When the boss occasionally slips away from Ama-no-Iwato, it’s to scout replacements for fallen espers, or to hunt World Shadow in areas with no espers.
It’s definitely not because he went to Hokkaido to watch draft horse racing, and of course he never buys betting tickets. There’s no way he’d be first in line at a New York theater on the opening day of a new American comic movie, nor would he ever frolic around in an amusement park with his wife in tow. Perish the thought.

Amaterasu’s boss is a nihilistic, hardboiled nice guy who carries the tragic sin of having, through his own arrogance, turned what was once harmless World Shadow into something powerful—and who continues to fight it to atone for that sin. Naturally, he would never secretly dispose of all his erotic doujinshi upon getting married, then after wavering decide to keep just a few hidden away. The boss would never do something like that.
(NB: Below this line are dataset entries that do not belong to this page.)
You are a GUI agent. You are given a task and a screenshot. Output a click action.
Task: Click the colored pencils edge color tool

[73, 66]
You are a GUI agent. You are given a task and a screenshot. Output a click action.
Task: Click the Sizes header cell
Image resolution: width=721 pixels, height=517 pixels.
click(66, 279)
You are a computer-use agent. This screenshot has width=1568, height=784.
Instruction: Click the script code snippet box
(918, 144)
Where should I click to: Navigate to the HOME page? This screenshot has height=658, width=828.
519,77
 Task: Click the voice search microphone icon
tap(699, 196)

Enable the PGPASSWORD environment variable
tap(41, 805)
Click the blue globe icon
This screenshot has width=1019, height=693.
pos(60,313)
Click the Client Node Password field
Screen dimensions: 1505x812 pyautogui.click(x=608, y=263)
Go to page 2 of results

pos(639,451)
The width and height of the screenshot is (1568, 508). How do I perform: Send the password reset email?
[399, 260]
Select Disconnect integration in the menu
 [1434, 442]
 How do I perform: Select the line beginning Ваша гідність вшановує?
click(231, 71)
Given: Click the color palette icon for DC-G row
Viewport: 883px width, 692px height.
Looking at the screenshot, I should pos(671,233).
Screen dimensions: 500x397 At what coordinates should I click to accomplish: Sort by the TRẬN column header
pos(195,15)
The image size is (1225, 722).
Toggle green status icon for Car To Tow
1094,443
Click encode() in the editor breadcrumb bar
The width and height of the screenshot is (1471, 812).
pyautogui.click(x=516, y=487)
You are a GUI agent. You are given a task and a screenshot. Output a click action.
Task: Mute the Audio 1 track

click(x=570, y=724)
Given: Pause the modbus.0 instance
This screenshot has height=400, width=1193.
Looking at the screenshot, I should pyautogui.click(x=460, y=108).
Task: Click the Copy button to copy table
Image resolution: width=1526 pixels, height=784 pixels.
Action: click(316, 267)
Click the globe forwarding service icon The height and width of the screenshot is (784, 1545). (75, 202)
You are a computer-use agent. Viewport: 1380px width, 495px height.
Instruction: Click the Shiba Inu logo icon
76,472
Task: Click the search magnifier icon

Never!!!

Anyway, given those parameters, it’s impossible to locate and secure Shouta-kun—who is apparently surviving somewhere in the Amazon—while staying in Japan, as the range isn’t enough.
And so, to solve the problem, it was decided that I would personally fly to the Amazon.

Locating and securing Shige-jii had been accomplished through distributing flyers, so there had been no problem with me sitting around warming a chair in Japan. But with Shouta-kun, we don’t know where in the Amazon he is. There’s no way we can plaster flyers across the entire vast Amazon.
Because we prioritized rescuing the elderly Shige-jii—who might have just passed away in his sleep without doing anything—we ended up leaving Shouta-kun to survive for four whole days.
If he failed to secure water, he could already be dead (though with the application of his freezing ability, that probably wouldn’t happen). He might also be, at this very moment, hovering between life and death after being bitten by a venomous snake (though with the Absolute Zero Guard, he’d probably never be bitten).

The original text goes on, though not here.